Travel like the locals: Buy a carnet of 10 tickets to travel on the Metro or the bus system. While many prefer the buses of Paris—the argument is that you actually see the city, instead of just an underground tunnel—I’m quite partial to the Metro. I think it’s an easy system to figure out and you can barely walk two blocks without seeing a station. Plus, Paris is much more walkable than most people realize–if the weather’s nice, don’t hesitate to wander. That’s how I’ve discovered some of my favorite streets in Paris!
Take a load off: If the weather’s nice—which, admittedly, isn’t always the case in Paris—grab a book and head to the Jardin du Luxumbourg or the Jardin des Tuileries. Grab an iconic green chair, watch the motorized miniature sailboats in the pond, or simply soak up the sunshine.
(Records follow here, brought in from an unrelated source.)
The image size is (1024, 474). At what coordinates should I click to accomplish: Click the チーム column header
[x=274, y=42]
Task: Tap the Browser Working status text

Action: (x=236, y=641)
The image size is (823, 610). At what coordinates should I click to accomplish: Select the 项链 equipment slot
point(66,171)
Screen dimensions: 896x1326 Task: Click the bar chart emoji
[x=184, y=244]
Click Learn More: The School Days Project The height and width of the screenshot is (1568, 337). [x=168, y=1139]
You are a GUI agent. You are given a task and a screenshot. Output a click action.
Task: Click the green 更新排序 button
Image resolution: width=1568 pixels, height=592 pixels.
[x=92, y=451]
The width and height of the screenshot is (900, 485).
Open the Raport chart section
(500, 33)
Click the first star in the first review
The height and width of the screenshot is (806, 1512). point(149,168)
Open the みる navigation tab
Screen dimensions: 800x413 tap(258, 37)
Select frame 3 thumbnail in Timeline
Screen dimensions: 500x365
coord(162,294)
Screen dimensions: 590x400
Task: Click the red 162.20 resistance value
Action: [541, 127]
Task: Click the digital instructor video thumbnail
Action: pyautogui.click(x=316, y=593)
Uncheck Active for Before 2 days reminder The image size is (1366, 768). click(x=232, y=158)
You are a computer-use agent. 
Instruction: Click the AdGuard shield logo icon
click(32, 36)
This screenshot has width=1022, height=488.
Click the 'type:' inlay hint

Head up to Sacre Coeur to enjoy an unparalleled view of the city on a clear day, with the background noise of talented street musicians.
Eat on the street: I think that L’As du Falafel is simply the best street food in Paris—if you order from the outside window, a special falafel is only 5 Euros (and with a solid helping of veggies, it’s a full meal). However, I fell in love with crepes on my first trip to Paris and they’re still my go-to for a cheap meal. Don’t miss Au Petit Grec on Rue Mouffetard for a delicious savory crepe, with plenty more options than just the traditional ham and cheese. You can’t go wrong with a Nutella crepe at any street vendor—just add a banana, and you have a serving of fruit, too!
A coffee and a view, please: Grab one of those teeny-tiny tables on a brasserie terrace for the best people-watching view. No matter whether you order an espresso or a whole meal, you’ll be allowed to linger at the table as long as you want. I love the secret courtyard at Café Contrescarpe for something more relaxing, and splurging on an espresso on the Champs-Elysée to gawk at tourists and Parisians alike. For a truly kitsch experience, don’t miss Les Deux Moulins, the café where Amelie famously worked in Montmartre.
Cover the tourist bases: Head up the Arc de Triomphe instead of the Eiffel Tower for an amazing view of the city. The lines are shorter, it’s a lot cheaper and you actually get to see the Eiffel Tower—the Paris skyline just isn’t the same without its most famous landmark. Bring a picnic and a bottle of wine to enjoy on the lawn of the Eiffel Tower—there are plenty of Chinese takeout places in the neighborhood if you’re craving something other than bread and cheese.
Get some culture: There is no shortage of museums in Paris. My personal favorite is the Pompidou Center: awesome modern art that makes you think, exciting temporary exhibits and fun street performers outside. The building’s crazy cool architecture and extensive bookshop is an added plus. Don’t miss the most famous art in the world at the Louvre Museum, the impressionist classics at the Orsay Museum and the floor-to-ceiling water lilies at the Orangerie Museum. There’s also the Museum of the Hunt and Nature for some unexpectedly pleasing taxidermy.
Be social: If you want to mingle, head to a Jim Haynes dinner on a Sunday evening. Held in the writer’s courtyard garden, the three-course meal (for a suggested donation of 25 Euros) attracts people from all over the world. The host (best known for his appearances in After Eight commercials) is remarkable at remembering people’s names, making you feel welcome and setting up a conversation with someone with similar interests.
Wander lust: Take a stroll through Père Lachaise, and find the most important names in French history (and in the case of Jim Morrison, American rock and roll culture). Wander through the medieval streets of the Marais, which are now dotted with vintage shops, gay bars and the best falafel in town. Window shop in the luxurious Sixth before resting your feet and soaking up the intellectual inspiration at Les Deux Magots, where Jean-Paul Sartre and Pablo Picasso used to trade ideas with friends. There are plenty of off-the-beaten-path alleyways, art galleries and independent clothing stores in Montmartre to make a walk interesting.
Mostly, just soak up the inspiring beauty of the City of Lights. While Paris is a moveable feast, it’s a feeling that can’t be recreated anywhere.